[comp.lang.c++] cast of a bound pointer: why ?

pauld@cs.washington.edu (Paul Barton-Davis) (06/12/91)

Something that's been bothering me for a little while: we have some
code that often casts a bound pointer to a member function:

	class Thread;
	class Scheduluer;

	Thread thread = new Thread;
	instance =  new Scheduler;

	...

	thread->start(int (*)()) instance->member_function, arg);

being the most common example. I notice from browsing the
anachronism's section of the AT&T 2.1 reference manual (not the ARM,
but the manual that comes with the compiler itself), that this is now
deemed an anachronism, raising the possibility that it may never be
allowed in future versions.

My understanding of this position is that it really boils down to an
syntactic nicety:

	ptr to member function != ptr to function

Can anyone explain the necessity for this distinction, and perhaps
more importantly, can anyone comment on the possibility that it will
no longer be possible to use this construct ?
-- 
Paul Barton-Davis                                 <pauld@cs.washington.edu>

Man has survived because he did not know how to realize his wishes.
Now that he can realize them, he must either change them, or perish.

steve@taumet.com (Stephen Clamage) (06/12/91)

pauld@cs.washington.edu (Paul Barton-Davis) writes:

>My understanding of this position is that it really boils down to an
>syntactic nicety:

>	ptr to member function != ptr to function

>Can anyone explain the necessity for this distinction, and perhaps
>more importantly, can anyone comment on the possibility that it will
>no longer be possible to use this construct ?

It is not a syntactic nicety, but a fundamental semantic issue.

A non-static member function requires a "this" pointer, which is
implicitly supplied by the compiler when you call it.  That is, given
	class C { ... foo(); ... } c;
when you write
	c.foo();
it really means something like this (with artificial syntax):
	C::foo(&c);

If you take the address of C::foo, cast it to an ordinary function
pointer, and call foo via that pointer, no "this" pointer is supplied.
	int (*fp)() = (int(*)())C::foo;
	fp();		// call C::foo with no "this" pointer
Function C::foo presumably uses "this", and will fail.

Now suppose foo() is a virtual function.  The actual function to be
called depends on the actual object it is called in conjuction with:
	C *p = ...;
	p->foo();
might call C::foo(), or another foo() in class C's hierarchy.  Therefore,
the pointer-to-member-function must carry with it enough data about 
the virtual function so that the right virtual function is called.
A simple address is not sufficient.  (There are further complications
with multiple inheritance when adjustment to "this" is required.)
-- 

Steve Clamage, TauMetric Corp, steve@taumet.com

pauld@stowe.cs.washington.edu (Paul Barton-Davis) (06/13/91)

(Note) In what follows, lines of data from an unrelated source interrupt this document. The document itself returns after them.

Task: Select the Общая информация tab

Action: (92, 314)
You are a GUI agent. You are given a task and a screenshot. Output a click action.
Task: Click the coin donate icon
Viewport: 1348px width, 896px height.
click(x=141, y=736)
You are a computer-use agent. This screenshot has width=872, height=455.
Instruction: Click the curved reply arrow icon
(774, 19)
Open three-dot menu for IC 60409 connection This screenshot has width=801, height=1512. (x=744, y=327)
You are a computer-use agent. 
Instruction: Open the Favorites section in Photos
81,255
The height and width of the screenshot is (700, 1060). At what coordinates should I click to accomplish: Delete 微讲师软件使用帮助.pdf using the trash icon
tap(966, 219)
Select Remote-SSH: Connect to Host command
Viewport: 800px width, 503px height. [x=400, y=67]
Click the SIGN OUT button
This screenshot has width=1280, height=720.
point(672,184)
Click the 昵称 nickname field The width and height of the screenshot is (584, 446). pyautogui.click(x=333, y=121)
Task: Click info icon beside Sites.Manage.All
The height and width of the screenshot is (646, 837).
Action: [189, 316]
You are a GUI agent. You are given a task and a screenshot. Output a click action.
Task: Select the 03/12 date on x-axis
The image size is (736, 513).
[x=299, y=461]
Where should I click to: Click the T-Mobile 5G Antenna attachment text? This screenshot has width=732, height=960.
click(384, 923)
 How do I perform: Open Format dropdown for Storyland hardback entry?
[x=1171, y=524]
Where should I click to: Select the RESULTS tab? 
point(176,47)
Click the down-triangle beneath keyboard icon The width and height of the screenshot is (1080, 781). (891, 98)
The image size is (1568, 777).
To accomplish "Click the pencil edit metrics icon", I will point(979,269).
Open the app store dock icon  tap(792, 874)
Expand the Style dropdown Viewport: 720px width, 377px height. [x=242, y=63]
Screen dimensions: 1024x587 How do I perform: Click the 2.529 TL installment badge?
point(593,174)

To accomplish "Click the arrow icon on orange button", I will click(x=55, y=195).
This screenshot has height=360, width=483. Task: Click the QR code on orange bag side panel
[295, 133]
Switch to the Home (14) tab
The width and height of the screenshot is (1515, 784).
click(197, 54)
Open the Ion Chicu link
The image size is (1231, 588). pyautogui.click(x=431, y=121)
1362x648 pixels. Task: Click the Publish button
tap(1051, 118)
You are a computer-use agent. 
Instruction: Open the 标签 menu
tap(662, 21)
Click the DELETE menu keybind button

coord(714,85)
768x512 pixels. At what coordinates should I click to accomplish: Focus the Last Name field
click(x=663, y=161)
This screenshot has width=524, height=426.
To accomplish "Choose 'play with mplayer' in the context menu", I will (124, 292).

In article <763@taumet.com> steve@taumet.com (Stephen Clamage) writes:
>pauld@cs.washington.edu (Paul Barton-Davis) writes:
>
>>My understanding of this position is that it really boils down to an
>>syntactic nicety:
>
>>	ptr to member function != ptr to function
>
>>Can anyone explain the necessity for this distinction, and perhaps
>>more importantly, can anyone comment on the possibility that it will
>>no longer be possible to use this construct ?
>
>It is not a syntactic nicety, but a fundamental semantic issue.
>
>A non-static member function requires a "this" pointer, which is
>implicitly supplied by the compiler when you call it.  That is, given
>	class C { ... foo(); ... } c;
>when you write
>	c.foo();
>it really means something like this (with artificial syntax):
>	C::foo(&c);
>
>If you take the address of C::foo, cast it to an ordinary function
>pointer, and call foo via that pointer, no "this" pointer is supplied.
>	int (*fp)() = (int(*)())C::foo;
>	fp();		// call C::foo with no "this" pointer
>Function C::foo presumably uses "this", and will fail.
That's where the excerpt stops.